British indie pop band The 1975 (“Happiness”) released “I’m In Love With You” on Sept. 1, the third single to its upcoming studio album “Being Funny in a Foreign Language.” The song debuted during its recent return to touring, which was put on hiatus due to the COVID-19 pandemic.
The 1975 has prided itself on its fusion of pop’s bright, catchy hooks with the lyrical craft and musical experimentation of the “alternative” label. While its last album, “Notes on a Conditional Form,” went everywhere genre-wise, from the shocking hardcore punk of “People” to the garage-inspired electronica of “Frail State of Mind,” the singles to its upcoming album seem to suggest at least some grounded consistency. “Part of the Band” was a folksy chamber pop introspection with Matty Healy’s trademark clever lyrics, while “Happiness” made the band’s name more apt as an homage to ‘70s funk rock, if a little trend-riding.
To any avid listener of pop music in the past five years, the phrases “folksy chamber pop” and “homage to the ‘70s” may evoke the specter of a certain ubiquitous producer, Jack Antonoff (“Minions: The Rise of Gru”), who snatched The 1975 into his never ending roster of pop acts lassoed into stylistic adjacence. In “I’m In Love With You,” The 1975 jump head first into pop rock sentimentalism, a direction that is hardly a detour. However, the song’s brightness and lightheartedness reach into the territory of summer heatwaves and dehydration. This is fitting, because the song sounds like it belongs in a Pepsi ad, and it should definitely stay there.

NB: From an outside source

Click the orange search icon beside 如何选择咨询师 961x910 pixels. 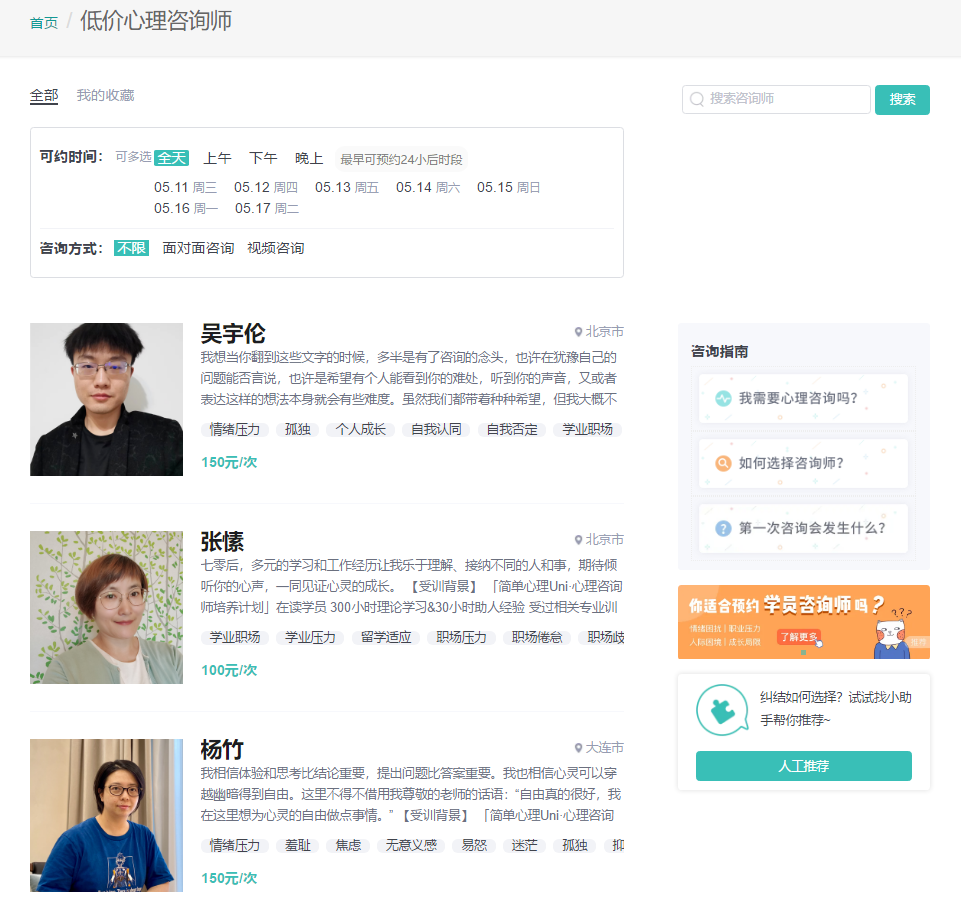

It opens with jangly guitars reminiscent of Vampire Weekend (“Father of the Bride”) that usher in lead singer Healy’s typical electrified vocals and synths that sound straight out of a cartoon stock audio for wind chimes. Healy’s ultra-English voice has the cultural pride of a Britpop star but with the realness of whatever the posh equivalent of a “bro” is. The nauseous chorus brings together an overproduced cacophony of repeated “I’s” and pleas of “I’m in love with you,” like an overdubbed Harry Styles (“Harry’s House”). Bubblegum pop is certainly a genre worthy of appreciation and acclaim, though Healy’s vocals of wedding singer optimism evoke less of the orchestration of Brian Wilson (“Pet Sounds”) and more like, well, Hanson (“MMMBop”).
Songwriting pair Healy and George Daniel have curated some lyrical bops, such as the socially conscious “Love It If We Made It” and even their recent single “Part of the Band.” But here, the lyrics have reclined back in favor of cultivating a classic vibe: the confessional lover. Healy’s words describe the anticipation of admitting his love to a seemingly oblivious subject.
Since the object of Healy’s affection is, title-wise, “you,” we do not get much detail as to what is getting the normally extroverted Healy so flustered. We do get one implication and it is a doozy. In the bridge, Healy describes the lover showing him her “black girl thing / pretending [he] don’t know what it is.” While Healy’s lack of racial discrimination in his dating life is something to model, does it not seem a bit tone-deaf for a white male artist, a wealthy one at that, to describe his lover’s personality as a “black girl thing?”
The song works off of a vibe that you need to already drown yourself in to reach its level of saccharine overload. The band’s fifth studio album is scheduled to be released on Oct. 14 through Dirty Hit.